··· DATA FOR THIS TASK ···

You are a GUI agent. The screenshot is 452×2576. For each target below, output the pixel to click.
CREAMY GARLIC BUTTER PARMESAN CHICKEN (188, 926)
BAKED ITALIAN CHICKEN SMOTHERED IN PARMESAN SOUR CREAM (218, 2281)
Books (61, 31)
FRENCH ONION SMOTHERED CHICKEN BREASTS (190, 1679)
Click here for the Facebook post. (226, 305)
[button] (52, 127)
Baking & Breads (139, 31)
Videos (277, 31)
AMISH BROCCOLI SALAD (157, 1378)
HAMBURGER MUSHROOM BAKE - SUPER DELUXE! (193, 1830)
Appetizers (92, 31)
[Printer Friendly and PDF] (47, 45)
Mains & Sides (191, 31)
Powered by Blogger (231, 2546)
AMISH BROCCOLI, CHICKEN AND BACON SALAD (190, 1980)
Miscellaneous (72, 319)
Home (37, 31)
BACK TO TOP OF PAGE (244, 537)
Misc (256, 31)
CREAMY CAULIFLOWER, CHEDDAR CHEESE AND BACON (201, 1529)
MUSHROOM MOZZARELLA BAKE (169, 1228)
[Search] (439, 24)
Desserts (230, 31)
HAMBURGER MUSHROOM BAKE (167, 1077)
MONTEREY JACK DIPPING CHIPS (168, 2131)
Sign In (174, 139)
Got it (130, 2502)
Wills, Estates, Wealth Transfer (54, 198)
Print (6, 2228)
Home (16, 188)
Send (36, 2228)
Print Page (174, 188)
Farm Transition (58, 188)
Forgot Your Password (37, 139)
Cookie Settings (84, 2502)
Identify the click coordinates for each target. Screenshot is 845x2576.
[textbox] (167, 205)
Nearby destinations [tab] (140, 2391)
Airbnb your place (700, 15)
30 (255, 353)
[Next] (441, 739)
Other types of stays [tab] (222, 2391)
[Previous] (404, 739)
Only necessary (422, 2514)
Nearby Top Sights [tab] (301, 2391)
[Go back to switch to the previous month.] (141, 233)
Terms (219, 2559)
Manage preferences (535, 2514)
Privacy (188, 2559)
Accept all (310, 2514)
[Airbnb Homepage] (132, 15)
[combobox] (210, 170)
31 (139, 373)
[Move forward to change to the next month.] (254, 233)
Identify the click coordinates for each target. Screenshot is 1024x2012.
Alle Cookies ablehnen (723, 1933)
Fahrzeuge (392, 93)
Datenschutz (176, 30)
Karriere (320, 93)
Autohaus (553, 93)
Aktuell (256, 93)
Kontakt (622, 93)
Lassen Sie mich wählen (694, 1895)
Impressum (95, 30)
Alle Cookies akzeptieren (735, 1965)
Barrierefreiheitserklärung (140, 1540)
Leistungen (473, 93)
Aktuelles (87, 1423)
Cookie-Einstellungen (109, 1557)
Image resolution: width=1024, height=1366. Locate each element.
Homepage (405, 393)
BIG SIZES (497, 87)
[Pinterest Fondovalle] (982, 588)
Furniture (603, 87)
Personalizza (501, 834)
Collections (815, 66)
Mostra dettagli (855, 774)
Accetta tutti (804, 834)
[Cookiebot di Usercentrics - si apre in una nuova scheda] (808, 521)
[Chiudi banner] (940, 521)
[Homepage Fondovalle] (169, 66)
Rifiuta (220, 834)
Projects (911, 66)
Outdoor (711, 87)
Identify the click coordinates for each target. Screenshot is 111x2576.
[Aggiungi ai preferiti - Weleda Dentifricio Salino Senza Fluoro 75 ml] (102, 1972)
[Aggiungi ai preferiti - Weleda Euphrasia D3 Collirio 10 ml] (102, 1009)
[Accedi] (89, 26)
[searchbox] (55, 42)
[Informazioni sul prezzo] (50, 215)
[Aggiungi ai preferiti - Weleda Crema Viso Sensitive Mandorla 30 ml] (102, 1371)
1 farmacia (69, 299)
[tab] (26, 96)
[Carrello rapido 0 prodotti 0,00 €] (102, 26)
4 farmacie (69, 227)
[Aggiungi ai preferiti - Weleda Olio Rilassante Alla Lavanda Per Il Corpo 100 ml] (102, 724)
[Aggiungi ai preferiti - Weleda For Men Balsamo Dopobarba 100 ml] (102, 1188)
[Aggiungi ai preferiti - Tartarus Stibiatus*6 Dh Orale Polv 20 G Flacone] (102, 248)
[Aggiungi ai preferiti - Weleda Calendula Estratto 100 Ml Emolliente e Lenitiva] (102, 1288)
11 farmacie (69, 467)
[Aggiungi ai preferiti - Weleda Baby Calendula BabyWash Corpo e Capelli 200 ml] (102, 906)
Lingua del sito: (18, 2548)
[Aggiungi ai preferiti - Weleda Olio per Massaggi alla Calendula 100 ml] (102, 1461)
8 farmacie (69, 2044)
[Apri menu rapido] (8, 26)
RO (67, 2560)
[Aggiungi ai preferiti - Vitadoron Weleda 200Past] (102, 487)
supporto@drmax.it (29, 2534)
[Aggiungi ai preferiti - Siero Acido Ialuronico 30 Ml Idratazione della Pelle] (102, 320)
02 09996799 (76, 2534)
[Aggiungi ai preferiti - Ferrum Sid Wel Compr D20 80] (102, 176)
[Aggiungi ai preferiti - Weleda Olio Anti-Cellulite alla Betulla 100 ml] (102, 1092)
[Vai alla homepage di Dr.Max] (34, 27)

···

*PROMPT*
What lines in the material above include "BACON"? Copy every one of them.

*SOLUTION*
AMISH BROCCOLI, CHICKEN AND BACON SALAD (190, 1980)
CREAMY CAULIFLOWER, CHEDDAR CHEESE AND BACON (201, 1529)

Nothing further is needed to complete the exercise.